Topological Routing in DC

Authors

Sergio Leon Gaixas (@gaixas1) - Universitat Politècnica de Catalunya (ES)

Scenario description

In this tutorial, we show how to configure and use topological routing and forwarding policies for datacenter. In special, we show how to work with the Groups Rules and Exceptions forwarding policies (GRE family) and both distributed and centralized routing.

The scenario used in this tutorial can be found under the folder “/examples/Tutorials/Topological_DC_Routing”, and is composed by the following files:

net.ned: Network description.
omnet.ini: Network and overall configuration.
shimqoscube.xml: QoSCubes definition for shim-DIFs.
qoscube.xml: QoSCubes definition for upper DIFs.
shimconnectionset[Central].xml: Definition of preconfigured flows.
qosreq.xml: QoS requirements of preconfigured flows.
directory.xml: Configuration of IPCP locations

The network described in “net.ned” is a modified clos DC network with 8 pods with 6 ToRs each and 4 spine-sets of 3 spines each as seen in figure 1. In addition, for the centralized routing configuration, manager servers have been connected to the two first ToRs of each pod.

net

Figure 1. Tutorial network.

The main objective of this scenario is to show how routing and forwarding policies behave after some flow failures. In order to do that, multiple flows are “killed” after the network is stable and, after it has been stabilized again, all ToRs try to communicate between them.

In this scenario we consider 4 different configurations:

Default configuration

Errorless configuration with a default link state routing and forwarding tables.

GRE Static configuration “routingxceptions”

Errorless configuration with GRE policies without routing

GRE Distributed configuration “routingxceptionsErrors”

Scenario with multiple random errors, GRE policies and distributed erro-based routing.

GRE Centraliced configuration “centralized”

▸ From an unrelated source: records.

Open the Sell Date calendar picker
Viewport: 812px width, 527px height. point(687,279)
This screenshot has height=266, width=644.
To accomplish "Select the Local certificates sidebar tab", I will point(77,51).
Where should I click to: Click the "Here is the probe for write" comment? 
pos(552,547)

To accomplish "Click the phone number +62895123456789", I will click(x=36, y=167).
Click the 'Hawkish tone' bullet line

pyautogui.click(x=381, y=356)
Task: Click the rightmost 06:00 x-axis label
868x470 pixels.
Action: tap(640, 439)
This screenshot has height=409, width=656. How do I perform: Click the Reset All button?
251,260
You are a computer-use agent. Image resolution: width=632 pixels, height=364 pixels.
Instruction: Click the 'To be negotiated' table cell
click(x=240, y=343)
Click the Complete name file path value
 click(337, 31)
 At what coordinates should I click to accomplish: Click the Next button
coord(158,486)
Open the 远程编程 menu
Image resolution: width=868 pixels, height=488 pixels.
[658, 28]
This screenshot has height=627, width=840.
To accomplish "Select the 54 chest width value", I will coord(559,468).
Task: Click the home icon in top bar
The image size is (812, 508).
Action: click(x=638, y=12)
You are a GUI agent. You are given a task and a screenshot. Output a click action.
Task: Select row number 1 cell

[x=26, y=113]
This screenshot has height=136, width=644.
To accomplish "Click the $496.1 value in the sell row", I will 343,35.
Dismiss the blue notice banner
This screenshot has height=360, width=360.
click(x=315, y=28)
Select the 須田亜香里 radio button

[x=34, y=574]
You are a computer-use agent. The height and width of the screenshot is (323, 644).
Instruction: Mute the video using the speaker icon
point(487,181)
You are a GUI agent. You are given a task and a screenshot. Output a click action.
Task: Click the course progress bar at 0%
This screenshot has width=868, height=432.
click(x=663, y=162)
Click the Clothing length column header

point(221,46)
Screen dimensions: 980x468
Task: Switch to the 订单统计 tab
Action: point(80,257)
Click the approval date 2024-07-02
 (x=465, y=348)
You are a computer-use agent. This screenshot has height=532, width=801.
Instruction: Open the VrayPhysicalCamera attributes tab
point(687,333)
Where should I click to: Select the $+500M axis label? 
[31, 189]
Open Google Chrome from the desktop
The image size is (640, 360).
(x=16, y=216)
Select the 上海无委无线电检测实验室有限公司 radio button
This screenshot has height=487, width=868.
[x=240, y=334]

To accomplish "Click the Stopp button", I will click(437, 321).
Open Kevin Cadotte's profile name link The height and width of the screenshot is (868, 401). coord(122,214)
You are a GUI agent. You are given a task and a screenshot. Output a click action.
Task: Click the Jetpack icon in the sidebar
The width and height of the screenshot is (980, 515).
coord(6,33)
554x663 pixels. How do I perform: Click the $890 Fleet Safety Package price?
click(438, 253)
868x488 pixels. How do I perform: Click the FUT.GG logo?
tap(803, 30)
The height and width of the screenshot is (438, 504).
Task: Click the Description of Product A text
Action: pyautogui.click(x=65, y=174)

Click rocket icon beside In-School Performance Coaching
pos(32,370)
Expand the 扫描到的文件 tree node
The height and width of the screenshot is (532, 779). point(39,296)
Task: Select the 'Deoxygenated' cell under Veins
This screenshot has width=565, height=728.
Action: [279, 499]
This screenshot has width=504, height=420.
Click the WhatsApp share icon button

Scenario with multiple random errors, GRE policies and centralized erro-based routing.

Simulation setup

Net.ned

The configured network is that of a small datacenter network fabric connecting all ToRs in a Clos topology.

In this network, instead of more common used node modules, in order to test reachability between nodes, we use of “ReachabilityTest_Switch” nodes together with the “ReachabilityTest_Listener” in order to inject and monitor traffic between all ToRs in the network.

In addition, in order to randomly “kill” nodes, we use the “FailureSimulation”, in charge of listening to established flows and to decide if those have to be disconnected.

Finally, each pod has two ToRs connected to a “Manager” node. Those are used for the centralized routing scenario and represents servers located at the ToR Rack.

Omnet.ini

Let’s explain the basic configuration of the network. In this scenario, we have two DIF levels.

At base level “ipcProcess0” we have the shim DIFs (mediums) interconnecting all the nodes. For the configuration of those, we used a simple naming rule where each shim has a unique and node addresses where given as 0 to spine nodes, 1 to fabric nodes, 2 to ToRs and 3 to Masters. Then, at time = 0, flows through all shims are allocated, connecting upper IPCPs, as described in “shimconnectionset.xml” ("shimconnectionsetCentral.xml" for the centralized scenario).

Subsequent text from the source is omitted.